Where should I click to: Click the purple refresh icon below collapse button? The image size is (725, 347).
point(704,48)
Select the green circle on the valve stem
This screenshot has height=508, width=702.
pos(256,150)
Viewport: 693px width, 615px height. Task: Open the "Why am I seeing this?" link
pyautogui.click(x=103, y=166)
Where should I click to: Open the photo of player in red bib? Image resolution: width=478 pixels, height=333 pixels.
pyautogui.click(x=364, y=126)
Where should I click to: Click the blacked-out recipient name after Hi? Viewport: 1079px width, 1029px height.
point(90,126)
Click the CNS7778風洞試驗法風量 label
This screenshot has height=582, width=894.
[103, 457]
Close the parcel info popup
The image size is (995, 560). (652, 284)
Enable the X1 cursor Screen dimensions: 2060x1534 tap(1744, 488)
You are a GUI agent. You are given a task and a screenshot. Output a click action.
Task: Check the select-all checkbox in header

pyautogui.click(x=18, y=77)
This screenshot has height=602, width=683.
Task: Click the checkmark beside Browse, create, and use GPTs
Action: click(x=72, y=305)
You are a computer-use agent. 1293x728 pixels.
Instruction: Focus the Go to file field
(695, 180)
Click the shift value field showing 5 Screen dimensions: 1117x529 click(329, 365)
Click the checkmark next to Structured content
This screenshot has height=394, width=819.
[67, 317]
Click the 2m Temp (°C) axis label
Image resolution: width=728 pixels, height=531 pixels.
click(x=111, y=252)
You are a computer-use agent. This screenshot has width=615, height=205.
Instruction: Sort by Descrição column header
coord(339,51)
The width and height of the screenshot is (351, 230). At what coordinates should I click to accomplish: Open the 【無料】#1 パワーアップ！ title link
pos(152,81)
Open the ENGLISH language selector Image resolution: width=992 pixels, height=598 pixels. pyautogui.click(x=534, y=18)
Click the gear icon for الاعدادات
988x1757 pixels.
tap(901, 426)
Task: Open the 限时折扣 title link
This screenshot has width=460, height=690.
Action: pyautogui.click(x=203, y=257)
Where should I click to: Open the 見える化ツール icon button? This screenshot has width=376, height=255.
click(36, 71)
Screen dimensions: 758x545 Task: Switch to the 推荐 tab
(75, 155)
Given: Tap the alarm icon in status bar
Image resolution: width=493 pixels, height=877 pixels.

Problem statement => Would you repeat each of the lines above exactly?

Response below =>
Where should I click to: Click the purple refresh icon below collapse button? The image size is (725, 347).
point(704,48)
Select the green circle on the valve stem
This screenshot has height=508, width=702.
pos(256,150)
Viewport: 693px width, 615px height. Task: Open the "Why am I seeing this?" link
pyautogui.click(x=103, y=166)
Where should I click to: Open the photo of player in red bib? Image resolution: width=478 pixels, height=333 pixels.
pyautogui.click(x=364, y=126)
Where should I click to: Click the blacked-out recipient name after Hi? Viewport: 1079px width, 1029px height.
point(90,126)
Click the CNS7778風洞試驗法風量 label
This screenshot has height=582, width=894.
[103, 457]
Close the parcel info popup
The image size is (995, 560). (652, 284)
Enable the X1 cursor Screen dimensions: 2060x1534 tap(1744, 488)
You are a GUI agent. You are given a task and a screenshot. Output a click action.
Task: Check the select-all checkbox in header

pyautogui.click(x=18, y=77)
This screenshot has height=602, width=683.
Task: Click the checkmark beside Browse, create, and use GPTs
Action: click(x=72, y=305)
You are a computer-use agent. 1293x728 pixels.
Instruction: Focus the Go to file field
(695, 180)
Click the shift value field showing 5 Screen dimensions: 1117x529 click(329, 365)
Click the checkmark next to Structured content
This screenshot has height=394, width=819.
[67, 317]
Click the 2m Temp (°C) axis label
Image resolution: width=728 pixels, height=531 pixels.
click(x=111, y=252)
You are a computer-use agent. This screenshot has width=615, height=205.
Instruction: Sort by Descrição column header
coord(339,51)
The width and height of the screenshot is (351, 230). At what coordinates should I click to accomplish: Open the 【無料】#1 パワーアップ！ title link
pos(152,81)
Open the ENGLISH language selector Image resolution: width=992 pixels, height=598 pixels. pyautogui.click(x=534, y=18)
Click the gear icon for الاعدادات
988x1757 pixels.
tap(901, 426)
Task: Open the 限时折扣 title link
This screenshot has width=460, height=690.
Action: pyautogui.click(x=203, y=257)
Where should I click to: Open the 見える化ツール icon button? This screenshot has width=376, height=255.
click(36, 71)
Screen dimensions: 758x545 Task: Switch to the 推荐 tab
(75, 155)
Given: Tap the alarm icon in status bar
Image resolution: width=493 pixels, height=877 pixels.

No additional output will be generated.